Perhaps it is because of the amazing job the healthy heart does. Nova Online reported in a PBS special that the average heart beats 72 times in a minute, about 100,000 times in a day, and approximately 35 million times in a year. During an average lifetime, the human heart will beat more than 2.5 billion times. And it does all of this knowing that it cannot even take an hour off for lunch without disastrous consequences.
Of course the heart does this job to make sure the fuel the body (and especially the brain) needs to stay alive gets delivered on time. Again Nova calculated the average person has about 5.6 liters (6 quarts) of blood which circulates through the body three times every minute. “In one day, the blood travels a total of 19,000 km (12,000 miles)—that’s four times the distance across the US from coast to coast. It is also about 1 million barrels of blood during an average lifetime—that’s enough to fill more than 3 super tankers.”
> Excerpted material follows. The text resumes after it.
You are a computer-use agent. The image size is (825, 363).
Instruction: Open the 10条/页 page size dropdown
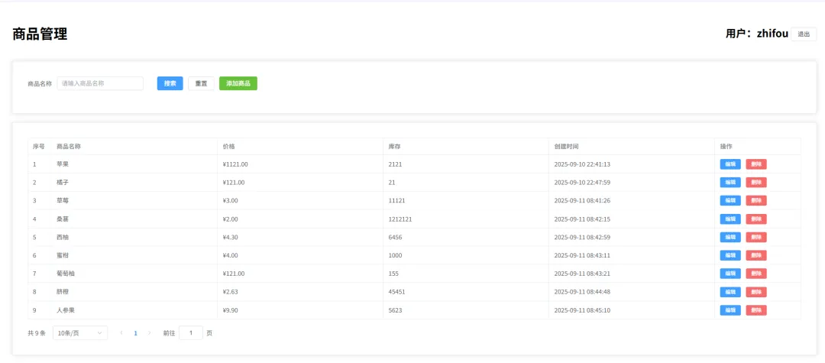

For better and sometimes worse, we have the ability to alter these numbers, but not necessarily to control them. I remember often hearing from someone who doesn’t run that they thought doing so was not smart, stating the heart only has so many beats in it and since the heart rate goes way up while a person runs, running just brings the end that much faster. That of course (in addition to being fiction) ignores the impact of exercise on the heart. My heart just beat 47 times during the minute I spent counting the beats. It is probably not fair to compare that to 72 beats the average person experiences, but I have no doubt the number would be above 60 if I did not run on a regular basis. Fifteen beats per minute is more than enough to offset the increased rate I see during a run. On Sunday for example, my average heart rate for a 2 and a half hour run was above 115. But that is such a small portion of the day. Clearly, if you are counting heartbeats, the fit runner will, as a general rule, take a lot longer to hit the cap, if one existed, than someone who does not get aerobic exercise.
But that little muscle, not much bigger than your two fists, is far more complicated than that. No sooner had Jim Fix written the book, The Complete Book of Running, which probably got more people off the couch and into a pair of running shoes, than he died of a heart attack. (Actually, I think the best seller was published in 1977, while Fix died in 1984.) There is a long list of friends in our running community that have had major heart issues from blocked coronary arteries to electrical short circuits. Most unfortunately, we have lost a number of them. It seems only yesterday, I was lying in room waiting for a surgeon to open up a damaged artery (80% blocked) of mine with a stint.
Of course, no matter what, my heart always tells me to run. Perhaps that will not always be so. Despite the exceptions, the evidence is overwhelming that regular exercise, especially running, is good for you. But even if it wasn’t, that little workaholic muscle, the heart, always seems to be whispering that it isn’t “whole” without a good run.